NASA – the National Aeronautics and Space Administration – is examining blockchain technology as a means to ensure the privacy and security of aircraft flight data.
Ronald Reisman, an aero-computer engineer at NASA Ames Research Center, published a paper on Monday, suggesting that blockchain networks and smart contracts can help mitigate some security issues.
Starting Jan. 1, 2020, the U.S. has been mandated by the Federal Aviation Administration (FAA) to use a new surveillance system – Automatic Dependent Surveillance Broadcast (ADS-B) – which will publicly broadcast aircrafts’ identity, position and other information.
That has raised security concerns among stakeholders, Reisman said in his paper, explaining that the ADS-B system “does not include provisions for maintaining these same aircraft-privacy options, nor does it address the potential for spoofing, denial of service, and other well-documented risk factors.”
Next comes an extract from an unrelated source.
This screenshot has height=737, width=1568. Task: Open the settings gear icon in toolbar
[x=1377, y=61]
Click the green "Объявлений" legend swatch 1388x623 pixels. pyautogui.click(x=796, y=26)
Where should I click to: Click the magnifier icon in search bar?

Civil aircraft companies would prefer to keep some data private, he writes, for example, to counter tracking executives as part of corporate espionage operations.
Military aircraft traffic data, meanwhile, is defined by the Department of Defense as “Information that, if disclosed, would reveal vulnerabilities in the DoD critical infrastructure and, if exploited, would likely result in the significant disruption, destruction, or damage of or to DoD operations, property, or facilities.”
Considering the sensitivity of related air traffic data, the military need for confidentiality “is likely to remain decisive in their adoption and use of ADS-B,” Reisman writes.
To address these and other issues, the researcher presents a prototype in the paper, dubbed the Aviation Blockchain Infrastructure (ABI), based on Hyperledger Fabric and smart contracts, which allows control over what data is shared publicly or privately with authorized entities.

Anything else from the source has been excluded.